Importantly, Meta itself is not a defendant. Instead, the suit targeted individuals including Zuckerberg, former COO Sheryl Sandberg, venture capitalist Marc Andreessen, Netflix co‑founder Reed Hastings, Palantir co‑founder Peter Thiel, and others—alleging they failed to uphold fiduciary duties in overseeing privacy matters.
The non‑jury trial, presided over by Chancellor Kathaleen McCormick, had just entered its second day when shareholders’ attorney Sam Closic told the court that the parties had reached a settlement. He described the agreement as having come together “quickly”.
The claims focused on directors allowing Facebook to breach the 2012 FTC agreement - breaches that culminated in a record $5 billion FTC fine in 2019 and sparked the Cambridge Analytica scandal. Shareholders sought to have defendants repay those penalties and recoup damages, arguing that board members put growth ahead of privacy .
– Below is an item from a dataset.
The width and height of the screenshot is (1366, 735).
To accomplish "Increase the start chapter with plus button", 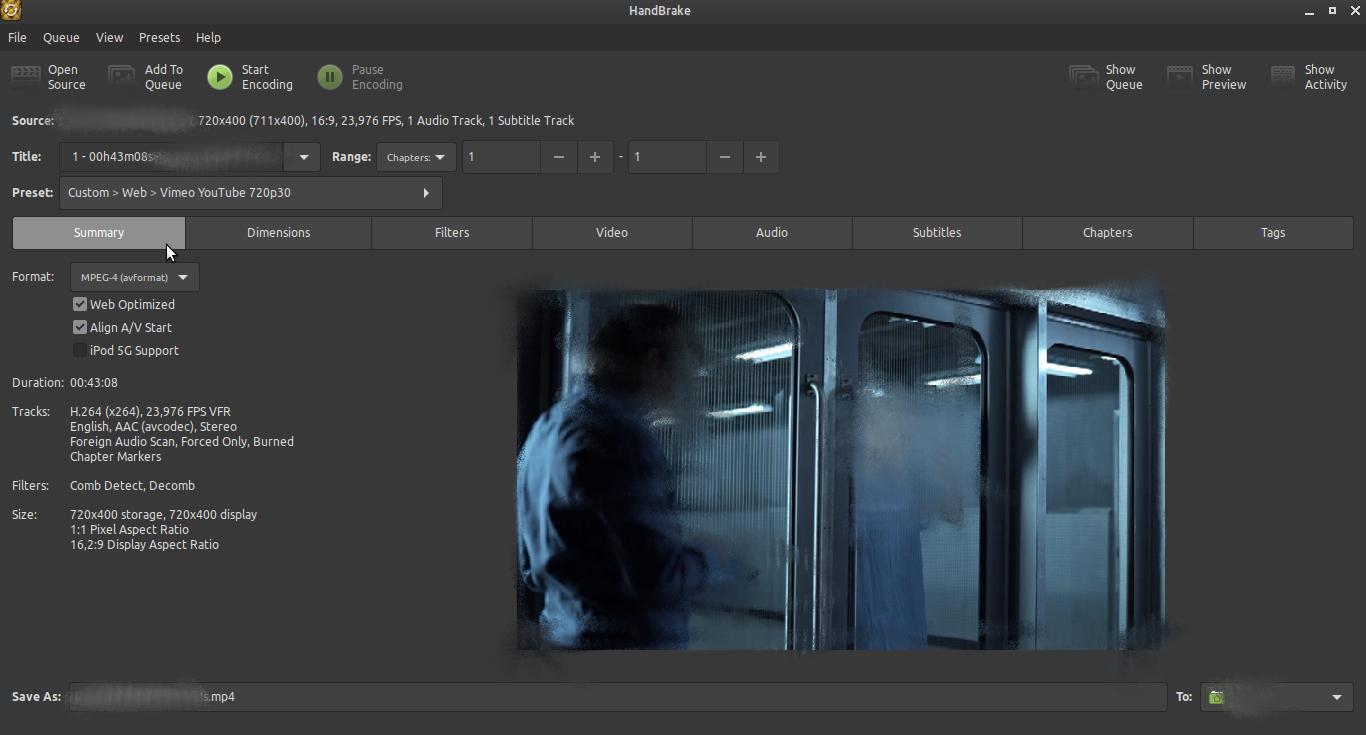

Because defendant executives are personally named, the settlement ends the trial without their testimony. Notably, Zuckerberg and Sandberg were expected to testify in the coming days. McCormick adjourned the trial and congratulated both sides on reaching resolution .
For marketers and advertisers, the case underscores growing governance risks tied to data-driven strategies. It also signals that individual accountability (and not just corporate responsibility) matters in privacy oversight. The deal may draw attention to how boards supervise privacy compliance and internal data use practices.
While terms remain undisclosed, the settlement halts what could have been the first Delaware case holding directors personally liable for data-privacy oversight failures, the so-called “Caremark claims.” Delaware courts had rarely allowed such claims to reach trial .
As privacy regulation tightens worldwide, this high-profile settlement may set a new standard for board-level accountability. For marketers, it highlights the need to stay alert not only to regulatory frameworks but also to internal governance practices that could trigger legal scrutiny, as investors increasingly push for stronger privacy controls.